▸ Travail demandé
[1] Relevez, dans le texte sur le pouvoir de contrôle de l'employeur, tous les supports sur lesquels le salarié peut apposer la mention « personnel ».
[2] Poursuivez le texte sur le pouvoir de contrôle de l'employeur à partir de sa dernière phrase.

▸ Texte présenté
----

Il s’agit là d’une évolution positive de la Cour de cassation, qui tend, avec une certaine fermeté, à réaffirmer le pouvoir de contrôle de l’employeur.

Ainsi, donc, il semblerait que le pouvoir d’intrusion de l’employeur n’a qu’une seule limite : la mention « personnel » que le salarié apposera sur les documents, fichiers ou classeurs.
Encore que, même dans cette hypothèse, si la situation le commande, l’employeur peut, en tout état de cause, outre passer cet avertissement, mais non sans respecter un formalisme préalable.

En l’espèce, une société soupçonnait son responsable marketing d’entretenir, au travers de la messagerie professionnelle une correspondance étrangère à l’entreprise et en vue de la création d’une entreprise concurrente. Le service informatique ayant révélé la faute commise par le salarié, l’employeur était toutefois dans l’incapacité de procéder au licenciement, faute de pouvoir rapporter de manière licite la preuve des faits incriminés.

----

▸ Données
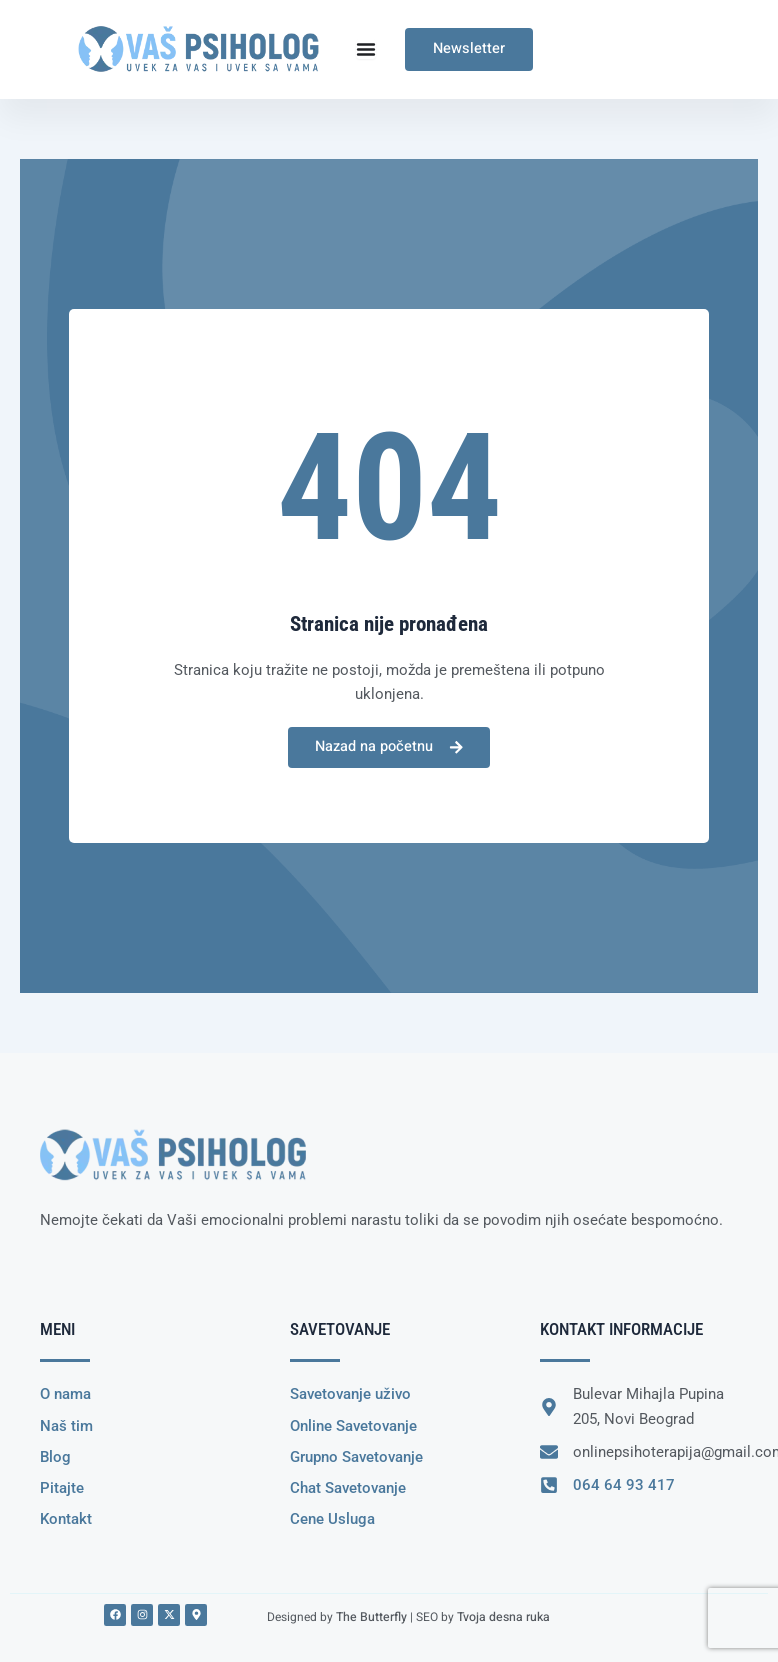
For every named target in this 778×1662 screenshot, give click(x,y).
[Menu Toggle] (366, 49)
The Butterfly (370, 1616)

----

▸ Résultats finaux
[1] Les documents, les fichiers et les classeurs.

[2]
C’est dans ce contexte que, sur la base de l’article 145 du Nouveau Code de Procédure Civile (NCPC) qui prévoit que :

« S’il existe un motif légitime de conserver ou d’établir avant tout procès la preuve des faits dont pourrait dépendre la solution d’un litige, les mesures d’instruction légalement admissibles peuvent être ordonnées à la demande de tout intéressé, sur requête ou en référé »,

la société saisissait le président du tribunal de grande instance (TGI) d’une demande tendant à autoriser un huissier à accéder aux données contenues dans l’ordinateur et, en présence du salarié et d’enregistrer la teneur des messages en question.

Malgré ces précautions, la cour d’appel de Douai rétracta l’ordonnance du TGI, et annula par voie de conséquence, le procès-verbal dressé par l’huissier, considérant que la mesure d’instruction sollicitée par l’entreprise portait atteinte à une liberté fondamentale.

Mais la Cour de cassation, dans un attendu de principe conciliateur, casse cette décision :

« Le respect de la vie personnelle du salarié ne constitue pas en lui-même un obstacle à l’application de l’article 145 NCPC, dès lors que le juge constate que les mesures qu’il ordonne procèdent d’un motif légitime et sont nécessaires à la protection des droits de la partie qui les a sollicitées » .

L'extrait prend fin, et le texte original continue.